Task objective:
Please write out exactly the lines of the data below from the line holding "Identify the click" through the line holding "ECLAIR DESIGNS (210, 2565)", and leave out the rest.

Input for this task:
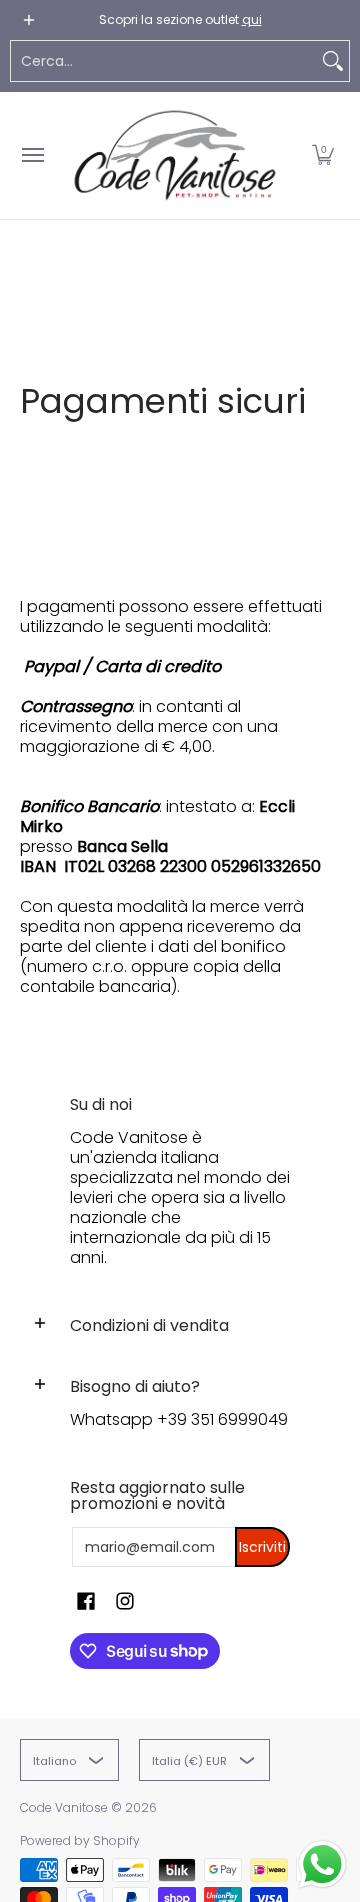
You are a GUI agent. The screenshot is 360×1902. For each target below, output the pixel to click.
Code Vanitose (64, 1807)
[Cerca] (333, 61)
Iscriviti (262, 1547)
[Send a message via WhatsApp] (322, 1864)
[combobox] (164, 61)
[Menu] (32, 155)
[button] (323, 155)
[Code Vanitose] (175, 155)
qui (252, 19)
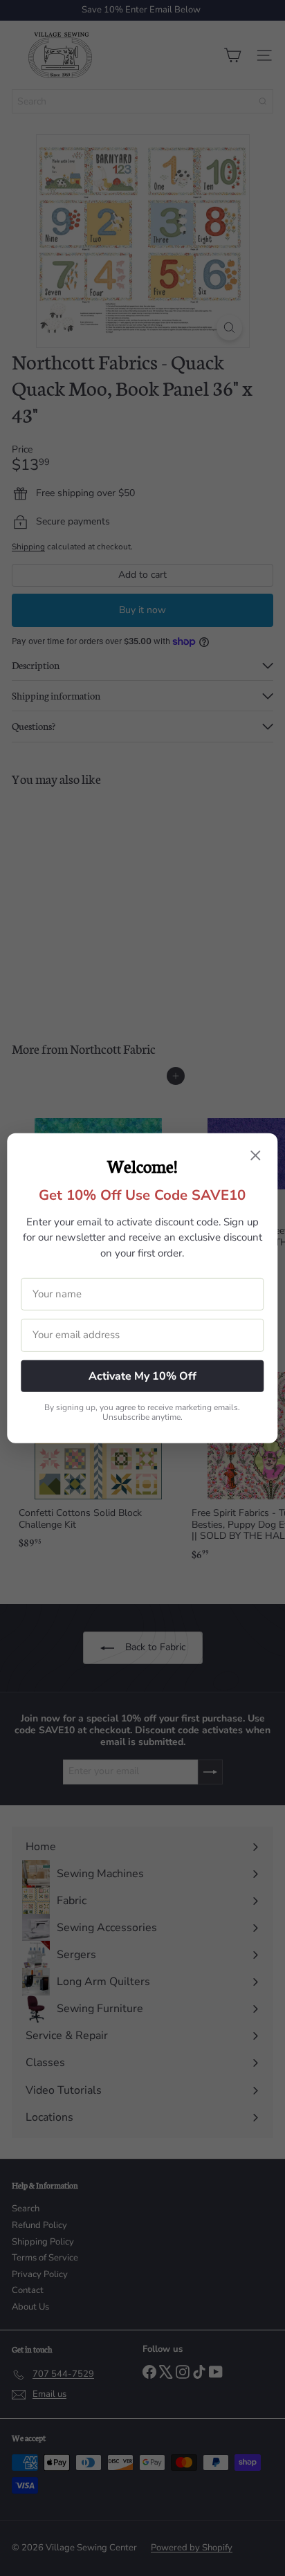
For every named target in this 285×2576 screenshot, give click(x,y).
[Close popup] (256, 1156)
* * *
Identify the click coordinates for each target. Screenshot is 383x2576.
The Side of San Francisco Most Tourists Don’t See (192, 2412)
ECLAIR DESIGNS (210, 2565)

Task response:
Identify the click coordinates for each target. Screenshot is 383x2576.
The Side of San Francisco Most Tourists Don’t See (192, 2412)
ECLAIR DESIGNS (210, 2565)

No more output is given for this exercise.